** BEGIN Document extract **

# Bunny Befriends Gorilla at Zoo



## SnowyShiloh

A friend of mine sent me this video: http://gma.yahoo.com/video/pets-26594274/odd-couple-gorilla-bunny-are-zoo-pals-28588243.html

An old and lonely gorilla named Samantha has been given a super cute Dutch bunny named Panda in the hopes they'll be friends. The bunny is adorable. I really hope little Panda doesn't get hurt by Samantha, but they talk about that in the video a lot. I find it amusing that the gorilla sits there like a lump the entire video while the bunny bounces around and acts cute, you'd THINK my attention would be on the gorilla since you can only see them in zoos, but noooo. "Look at the cute little bunny!!!" instead 

Also I saw domesticated bunnies running around the elephant and giraffe enclosures at a zoo in Louisiana. Talk about worrying about bunnies being smooshed accidentally!


----------



## LakeCondo

Thanks for posting this.


----------



## bunnyluvns

That is so cute!!


----------



## agnesthelion

Omg that is so cute Shiloh! And Im like you, I found myself watching the rabbit the whole time! Hmm, think we like our hippity hop friends much!???


----------



## Ilovemyrabbit

Yes, I also am only watching the bunny. lol.


----------



## MILU

Lol I guess the bunny is the real star there!


----------

** END Document extract **

* Short task 1
Reproduce the passage of the bunny and gorilla thread between "# Bunny Befriends" and "being smooshed accidentally!", inclusive.

** BEGIN Records shown **

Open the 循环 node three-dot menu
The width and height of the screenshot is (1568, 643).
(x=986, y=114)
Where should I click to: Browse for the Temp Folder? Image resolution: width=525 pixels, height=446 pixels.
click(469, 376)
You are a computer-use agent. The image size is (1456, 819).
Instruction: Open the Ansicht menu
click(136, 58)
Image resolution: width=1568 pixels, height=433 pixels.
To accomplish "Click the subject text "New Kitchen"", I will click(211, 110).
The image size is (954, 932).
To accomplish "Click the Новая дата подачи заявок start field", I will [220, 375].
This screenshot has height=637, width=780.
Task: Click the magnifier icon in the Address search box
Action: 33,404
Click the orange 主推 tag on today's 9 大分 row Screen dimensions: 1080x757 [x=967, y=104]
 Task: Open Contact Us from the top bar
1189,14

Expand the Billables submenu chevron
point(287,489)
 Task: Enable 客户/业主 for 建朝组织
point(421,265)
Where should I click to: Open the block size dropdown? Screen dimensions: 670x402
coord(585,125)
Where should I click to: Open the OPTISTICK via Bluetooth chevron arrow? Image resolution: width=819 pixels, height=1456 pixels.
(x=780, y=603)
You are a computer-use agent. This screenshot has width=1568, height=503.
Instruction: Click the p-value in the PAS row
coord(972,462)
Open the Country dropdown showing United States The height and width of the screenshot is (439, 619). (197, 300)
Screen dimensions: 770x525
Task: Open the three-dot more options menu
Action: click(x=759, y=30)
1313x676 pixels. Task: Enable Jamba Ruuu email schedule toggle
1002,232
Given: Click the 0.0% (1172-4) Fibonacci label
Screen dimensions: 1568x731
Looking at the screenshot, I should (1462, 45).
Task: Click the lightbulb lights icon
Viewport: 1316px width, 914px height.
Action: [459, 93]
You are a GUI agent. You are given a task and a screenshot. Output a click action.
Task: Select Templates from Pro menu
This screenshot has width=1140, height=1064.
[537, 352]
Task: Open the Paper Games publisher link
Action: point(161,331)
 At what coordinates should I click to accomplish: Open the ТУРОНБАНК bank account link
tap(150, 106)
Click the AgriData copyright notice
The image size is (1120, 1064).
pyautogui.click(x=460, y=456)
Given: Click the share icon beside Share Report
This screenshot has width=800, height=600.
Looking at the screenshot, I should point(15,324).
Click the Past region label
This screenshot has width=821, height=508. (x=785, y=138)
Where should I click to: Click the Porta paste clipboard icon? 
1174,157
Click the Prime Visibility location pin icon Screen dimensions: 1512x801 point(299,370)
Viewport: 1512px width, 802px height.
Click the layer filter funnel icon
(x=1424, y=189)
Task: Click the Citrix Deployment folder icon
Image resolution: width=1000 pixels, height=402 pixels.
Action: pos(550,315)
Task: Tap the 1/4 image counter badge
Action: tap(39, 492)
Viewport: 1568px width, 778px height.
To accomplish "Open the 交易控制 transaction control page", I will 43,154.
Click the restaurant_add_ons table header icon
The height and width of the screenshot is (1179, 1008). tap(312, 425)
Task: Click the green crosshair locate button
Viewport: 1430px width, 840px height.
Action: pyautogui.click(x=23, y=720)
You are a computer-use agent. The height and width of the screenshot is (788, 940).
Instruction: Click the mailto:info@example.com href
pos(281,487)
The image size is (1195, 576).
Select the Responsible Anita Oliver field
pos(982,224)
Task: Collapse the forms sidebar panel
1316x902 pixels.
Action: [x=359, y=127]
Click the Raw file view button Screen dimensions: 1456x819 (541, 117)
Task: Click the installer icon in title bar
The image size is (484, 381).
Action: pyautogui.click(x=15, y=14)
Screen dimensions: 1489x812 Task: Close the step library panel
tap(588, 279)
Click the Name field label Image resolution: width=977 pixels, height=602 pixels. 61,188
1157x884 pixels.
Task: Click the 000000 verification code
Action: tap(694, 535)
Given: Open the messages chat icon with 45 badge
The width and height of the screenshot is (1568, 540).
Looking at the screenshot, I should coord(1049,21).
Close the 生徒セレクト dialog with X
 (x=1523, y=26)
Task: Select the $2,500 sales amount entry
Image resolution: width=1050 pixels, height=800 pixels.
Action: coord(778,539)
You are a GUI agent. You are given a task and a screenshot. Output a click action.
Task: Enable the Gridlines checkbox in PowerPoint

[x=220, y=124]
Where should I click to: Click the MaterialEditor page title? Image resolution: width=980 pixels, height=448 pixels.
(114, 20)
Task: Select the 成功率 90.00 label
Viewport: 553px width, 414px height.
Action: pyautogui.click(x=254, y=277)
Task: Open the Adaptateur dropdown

** END Records shown **

* Short task 2
Shift every coordinate in the answers by -124, then rewrite the records from the first one through the line holding "click(136, 58)", inclusive, requests included. Give only those lines.

* Correct answer 1
# Bunny Befriends Gorilla at Zoo



## SnowyShiloh

A friend of mine sent me this video: http://gma.yahoo.com/video/pets-26594274/odd-couple-gorilla-bunny-are-zoo-pals-28588243.html

An old and lonely gorilla named Samantha has been given a super cute Dutch bunny named Panda in the hopes they'll be friends. The bunny is adorable. I really hope little Panda doesn't get hurt by Samantha, but they talk about that in the video a lot. I find it amusing that the gorilla sits there like a lump the entire video while the bunny bounces around and acts cute, you'd THINK my attention would be on the gorilla since you can only see them in zoos, but noooo. "Look at the cute little bunny!!!" instead 

Also I saw domesticated bunnies running around the elephant and giraffe enclosures at a zoo in Louisiana. Talk about worrying about bunnies being smooshed accidentally!

* Correct answer 2
Open the 循环 node three-dot menu
The width and height of the screenshot is (1568, 643).
(x=862, y=-10)
Where should I click to: Browse for the Temp Folder? Image resolution: width=525 pixels, height=446 pixels.
click(345, 252)
You are a computer-use agent. The image size is (1456, 819).
Instruction: Open the Ansicht menu
click(12, -66)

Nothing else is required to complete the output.